Un premier carrefour, sous la houlette de Christiane Baryla (chargée de mission à la Vaticane), confrontait des expériences assez différentes dans le domaine du vidéodisque, l'une au Muséum d'histoire naturelle (le vidéodisque des vélins et ses produits dérivés) et l'autre au Musée des Antiquités nationales, traduisant la diversité - et l'évolution rapide -des supports optiques en termes d'interactivité et plus généralement de standards. L'indexation pose également des problèmes tant techniques qu'intellectuels, et le vidéodisque des enluminures de la Vaticane présenté par Jean-Claude Schmitt (Ecole des hautes études en sciences sociales) en donne l'illustration : il n'y a pas de classification parfaite, et « plus l'analyse est fine, plus elle est subjective ». Un exposé sur la numérisation confirmait que la simplification de l'accès à l'image passe par des techniques de plus en plus complexes.

L'édition n'est pas, loin s'en faut, hors du champ des bibliothèques et de leurs tutelles: tandis que le ministère de la Culture présentait deux entreprises-fleuves, le Catalogue général des manuscrits des bibliothèques publiques de France et la série des catalogues régionaux d'incunables, un bilan était dressé de l'action récente du ministère de l'Education nationale en faveur de l'édition de reprints à partir des fonds des bibliothèques, suscitant une discussion nourrie.

Les entreprises éditoriales confirment que le patrimoine est un véritable gisement pour la recherche ; ainsi, grâce à des vacations d'étudiants spécialisés, ce sont près de 4 000 bois gravés alsaciens antérieurs à 1515 qui ont été inventoriés et décrits à la Bibliothèque nationale et universitaire de Strasbourg, et le premier volume d'un inventaire par imprimeurs est sous presse. Dans un autre domaine, l'édition des catalogues par fonds d'auteur de la bibliothèque littéraire Jacques Doucet se heurte en revanche à des difficultés matérielles, ce qui n'enlève rien à la qualité des catalogues déjà parus.

Aborder des thèmes faussement « classiques » (restauration, conservation...) permet de balayer quelques idées reçues sur le traitement du patrimoine. Une enquête récente sur les Réserves 2 montre le flou et le manque de doctrine qui les régissent : critères de sélection très inégaux sinon contradictoires, assimilation au fonds ancien ou au fonds régional, on pourrait presque dire qu'il y a autant de types de réserve que de cas étudiés. On comprend dès lors que Jean-Paul Oddos (Bibliothèque de France) accorde la primauté aux problèmes de méthode dans le traitement du patrimoine, avec l'idée qu'il faut toujours procéder par étapes et dans un schéma évolutif.

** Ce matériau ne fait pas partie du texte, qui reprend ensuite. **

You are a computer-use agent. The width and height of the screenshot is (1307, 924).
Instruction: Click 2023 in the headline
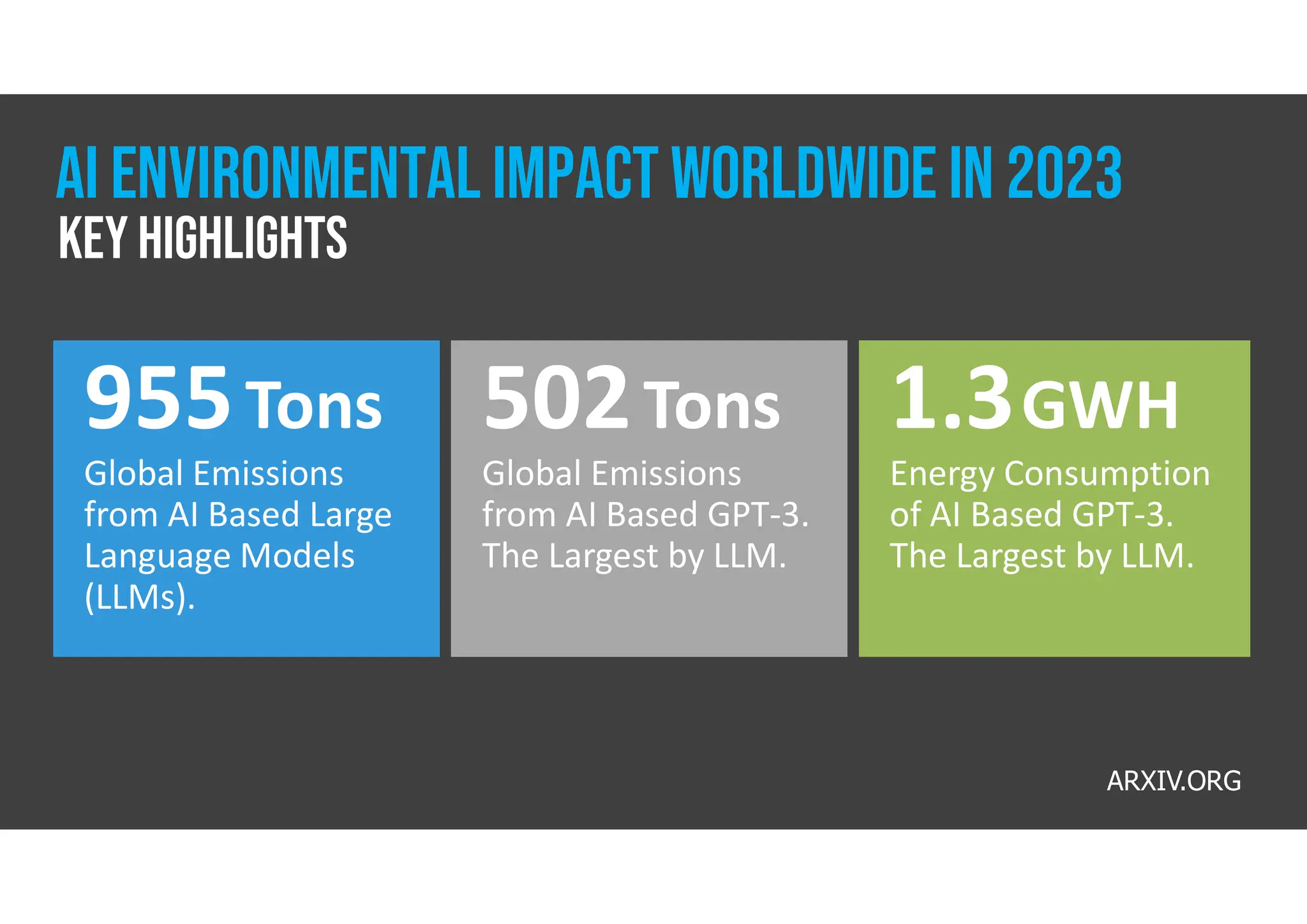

On en sut enfin un peu plus long au terme de cette journée sur le Centre technique du livre, futur centre de dépôt des bibliothèques franciliennes d'enseignement supérieur, grâce à Hubert Dupuy qui est en charge du projet. Missions, coût, fonctionnement (notamment délai de livraison de 24 h pour les bibliothèques déposantes), phasage du projet, partenariat technique avec la Bibliothèque de France, droits et obligations des bibliothèques déposantes, tous les aspects du dossier furent abordés dans un silence religieux qui traduisait l'impatience des confrères franciliens et la curiosité des autres pour ce qui sera une grande première dans les bibliothèques françaises. Les voies du patrimoine sont décidément bien diverses, et cette journée ADBU rappelait fort à propos que les bibliothèques universitaires et les bibliothèques des grands établissements y sont particulièrement sensibles.